Film review: The Last Women Standing – Shu Qi plays leftover woman
Adapted by a first-time director from her own novel, this Shanghai-set drama about a woman’s desperate wait to find the right life partner is low on humour and high on clichés
It is a truth universally acknowledged, that a single Chinese woman in their late 20s or beyond, must be in desperate want of a husband. Such is the zeitgeist of contemporary China that sad-faced, career-driven beauties are now habitually terrorising romantic films for that elusive “I Do”.
This Shanghai-set film, adapted by first-time director Lou Lou from her own novel, merely maximises the escapist quotient by casting heartthrob Eddie Peng Yu-yan in the lead.

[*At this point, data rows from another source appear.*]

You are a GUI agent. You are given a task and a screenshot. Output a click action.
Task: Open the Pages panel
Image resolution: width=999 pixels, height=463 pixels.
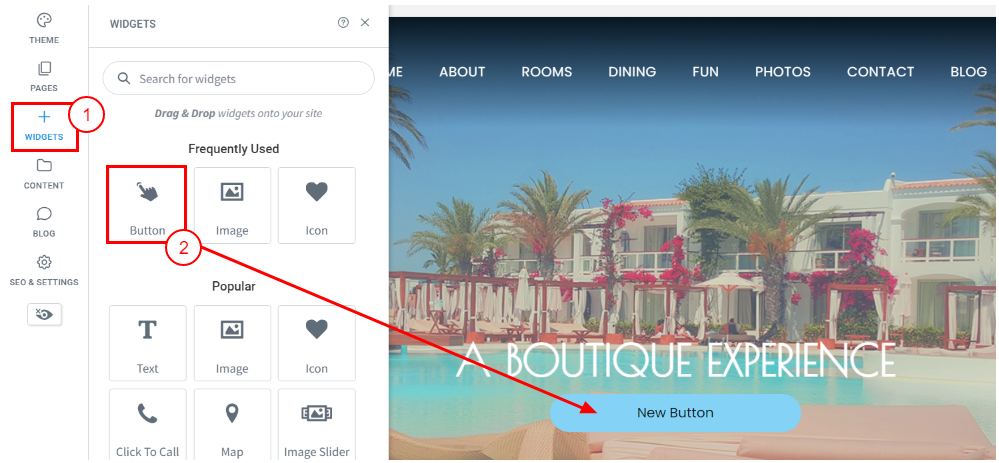44,76
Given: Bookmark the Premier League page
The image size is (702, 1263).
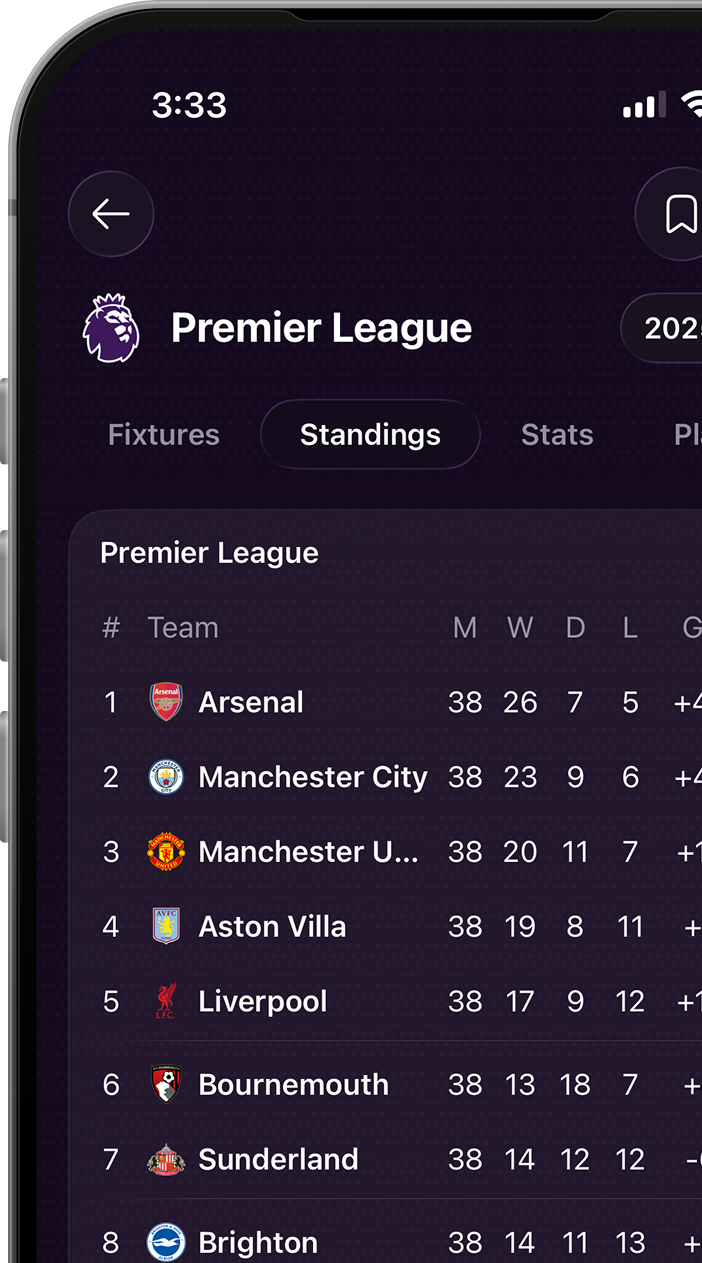Looking at the screenshot, I should [x=679, y=214].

For the thirtysomething Sheng Ruxi (played by Shu Qi), whose surname unmistakably echoes the slang term sheng nu (leftover women), the wait for a perfect partner is growing more despairing by the day. With an ultra-anxious mother (Pan Hong) who would rather die than see her daughter stay single, Ruxi is further annoyed by the doctor (Xing Jiadong) she’s fixed up with. Could her new colleague, the dashing 25-year-old Ma Sai (Peng), offer last-minute salvation?

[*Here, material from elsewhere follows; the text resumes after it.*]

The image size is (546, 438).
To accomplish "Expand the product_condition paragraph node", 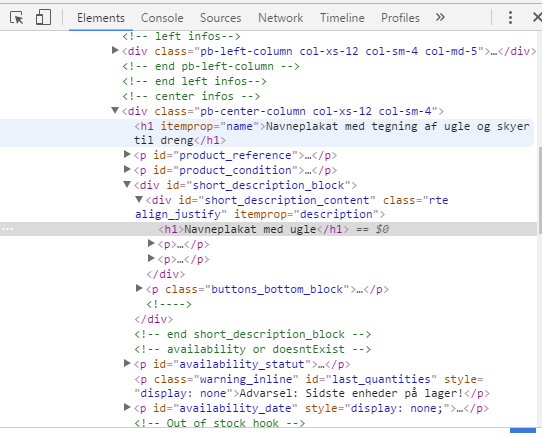I will point(127,169).
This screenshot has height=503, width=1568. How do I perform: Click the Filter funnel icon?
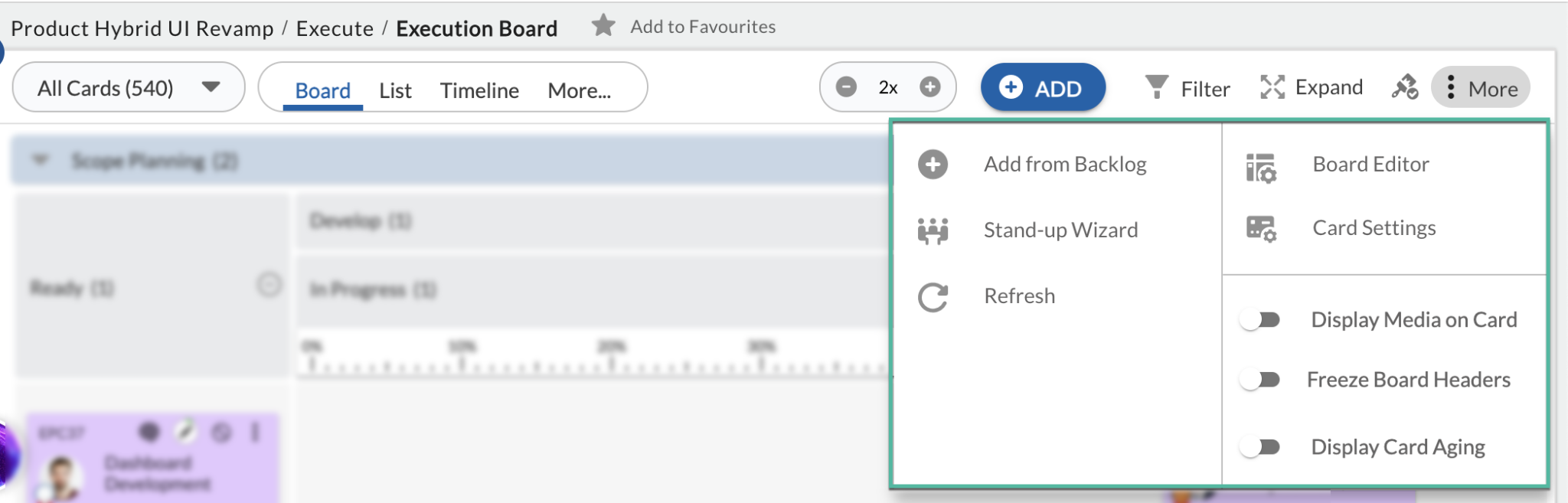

A largely humourless drama that’s convinced of the grimness of its heroine’s situation, The Last Women Standing coasts through the unremarkable dates of Ruxi and Ma Sai without really capturing their romantic sparks. Shu carries the film despite her embarrassingly written part, while Chin Shih-Chieh, as Ruxi’s father, delivers a touching monologue that briefly rebuffs everyone’s silly obsession with marriage. Too bad the rest is dime-a-dozen leftover-stigma clichés.